─── RECORDS TO PROCESS ───
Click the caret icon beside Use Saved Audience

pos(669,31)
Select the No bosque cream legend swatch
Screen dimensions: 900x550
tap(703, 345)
───
SHORT PROBLEM — Return each line of the data above that contains the string "Click", matching case exactly.

EXERCISE OUTPUT —
Click the caret icon beside Use Saved Audience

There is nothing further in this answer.